Figure 3: Case study comparing Qwen3-VL-8B baseline to IndusAgent; IndusAgent avoids hallucination and accurately grounds diagnostic reasoning via tool-augmented inspection.
Figure 4: Another case study illustrating successful fine-grained defect detection by IndusAgent in a visually ambiguous industrial scene.
Figure 5: Further case study comparison, highlighting IndusAgent’s ability to leverage geometric measurement for precise localization.
Analysis of tool invocation policies reveals highly selective, dataset-adaptive behavior: cropping dominates object-centric tasks (invoked >60% of time), whereas enhancement is preferred for high-frequency texture scenarios. The success rate of tool execution approaches 99%, evidencing robust integration.

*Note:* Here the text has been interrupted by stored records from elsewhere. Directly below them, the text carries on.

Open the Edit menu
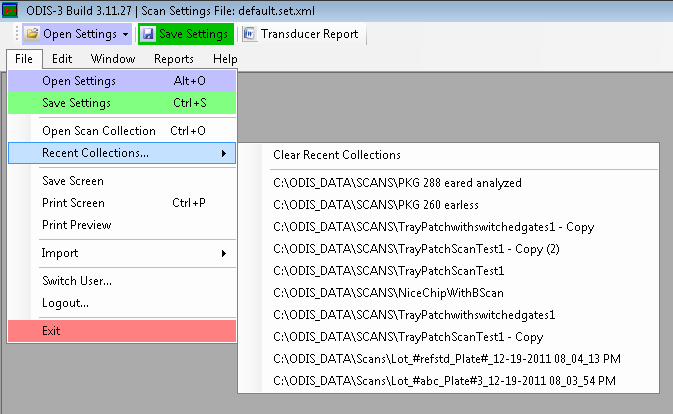Viewport: 673px width, 414px height. [x=62, y=59]
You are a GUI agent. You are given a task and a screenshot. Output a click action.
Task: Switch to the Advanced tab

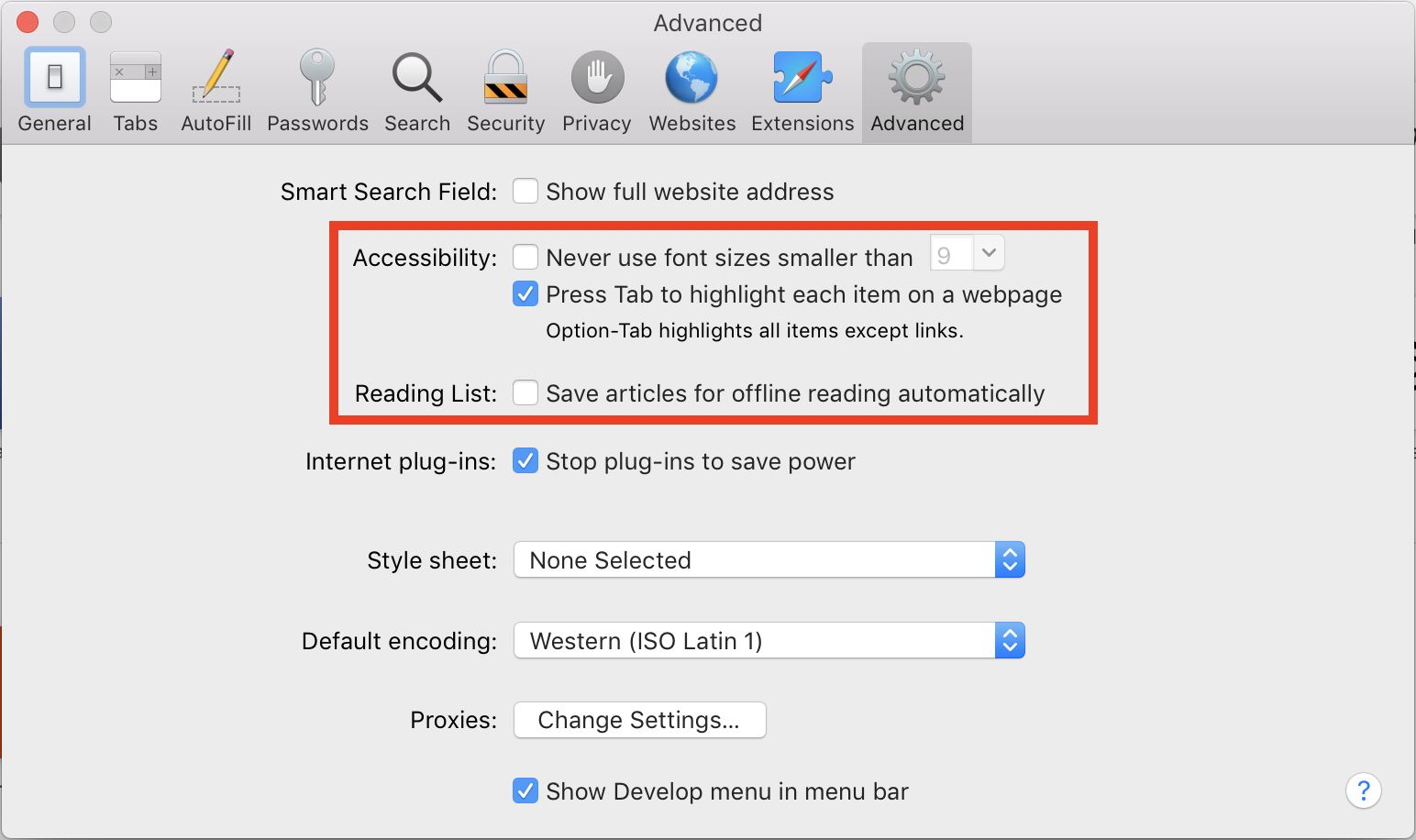[916, 90]
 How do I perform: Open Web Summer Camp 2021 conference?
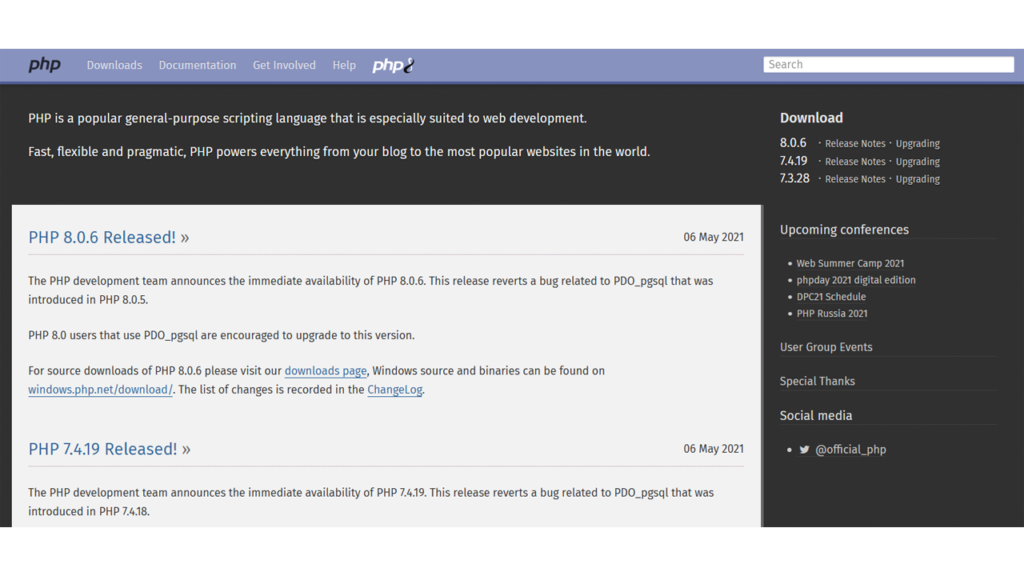850,264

Implications and Future Directions
IndusAgent establishes a new paradigm for category-disjoint, open-vocabulary industrial visual inspection, demonstrating that passive visuolinguistic reasoning is inadequate for micro-defect detection and that active, cost-aware evidence gathering is critical for robust decision-making. Practically, this framework lowers the annotation and supervision burden for industrial anomaly inspection, facilitating rapid adaptation to emergent products and defects. Theoretically, it raises the bar for structured reasoning in agentic MLLMs, underscoring the efficacy of tool-augmented RL with tightly-coupled reward gating for reducing hallucination and gaming.

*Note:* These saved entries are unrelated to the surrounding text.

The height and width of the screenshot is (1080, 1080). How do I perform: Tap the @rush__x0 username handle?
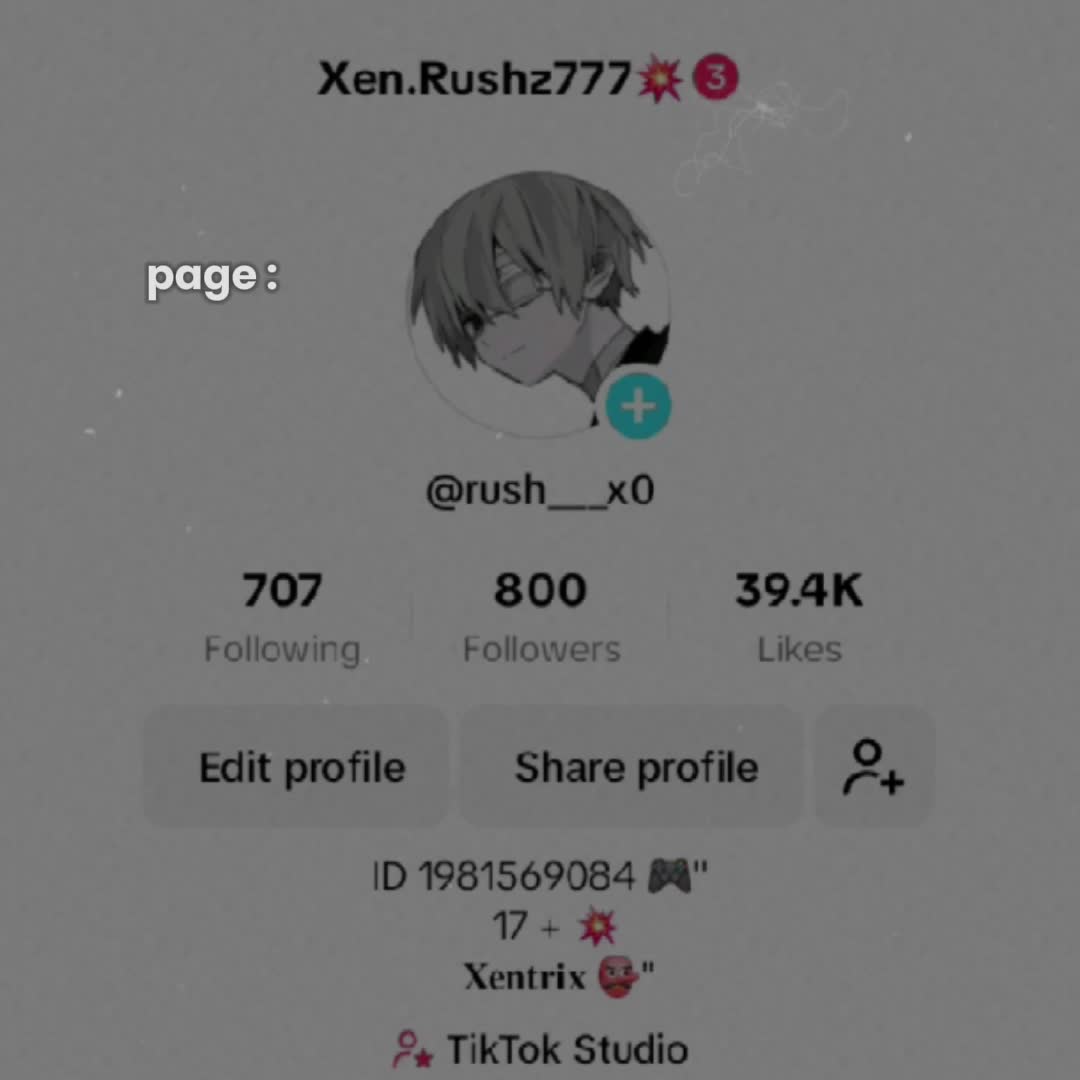[540, 490]
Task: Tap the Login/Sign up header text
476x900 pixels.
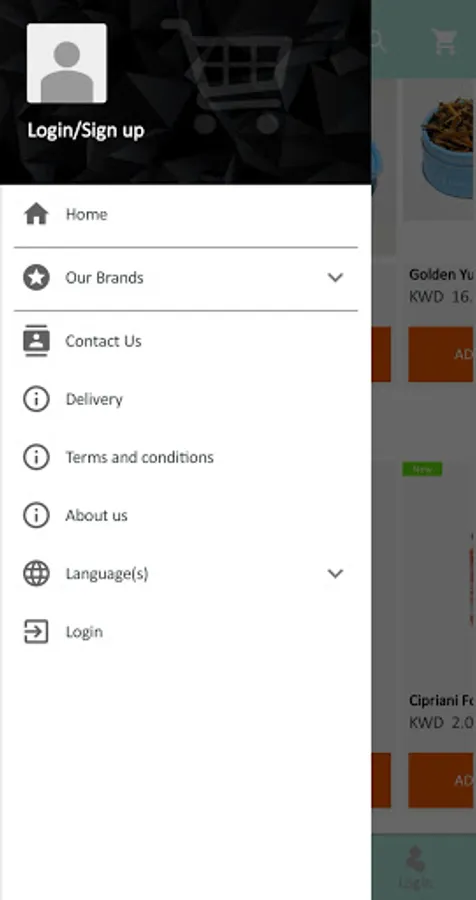Action: tap(86, 130)
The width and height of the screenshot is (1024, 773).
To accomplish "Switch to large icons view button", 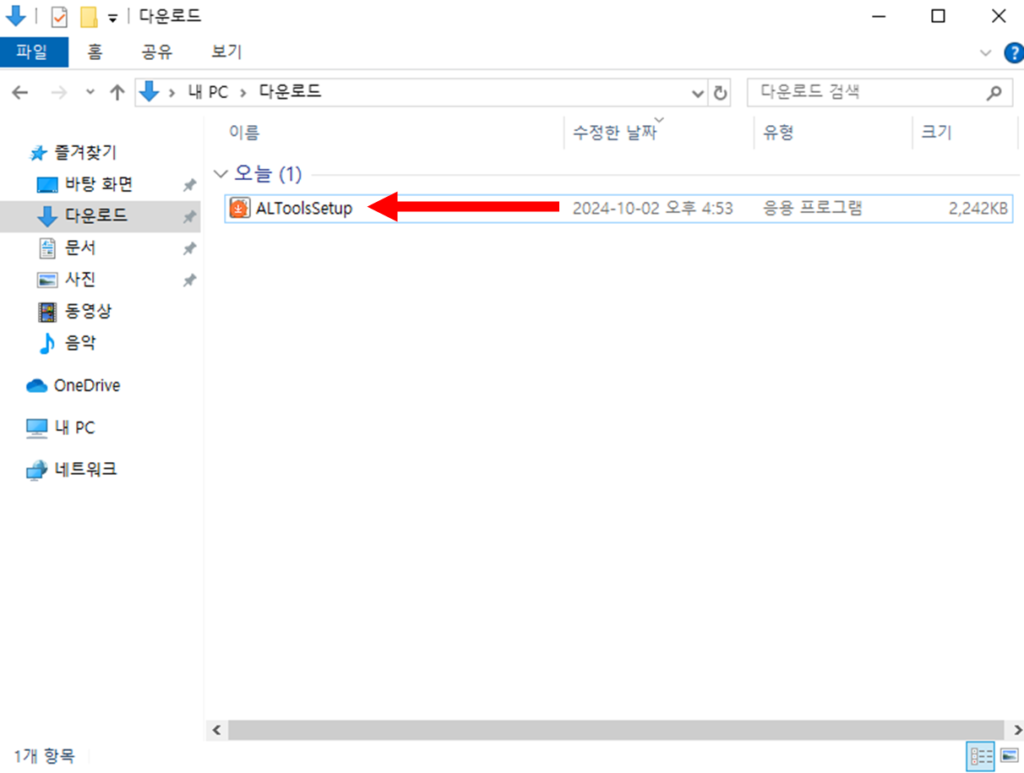I will [1009, 756].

Future research directions include extending the agentic inference paradigm to multimodal temporal streams (e.g., video inspection), exploring lightweight tool-integration for deployment in resource-constrained edge settings, and refining the reward framework to jointly optimize for human trustworthiness and process efficiency. The methodology also inspires broader adoption in other critical visual diagnosis domains (medical, scientific, security), where high-stakes precision and interpretability are paramount.
Conclusion
IndusAgent operationalizes a rigorous, tool-integrated, agentic inspection protocol for open-vocabulary industrial anomaly detection, combining structured multimodal reasoning with cost-aware, RL-driven exploration. The results decisively demonstrate that sophisticated orchestration of evidence acquisition and stringent reward gating are essential for reliable and generalizable industrial vision applications, setting a new standard for next-generation MLLM-based active inspection systems (2605.20682).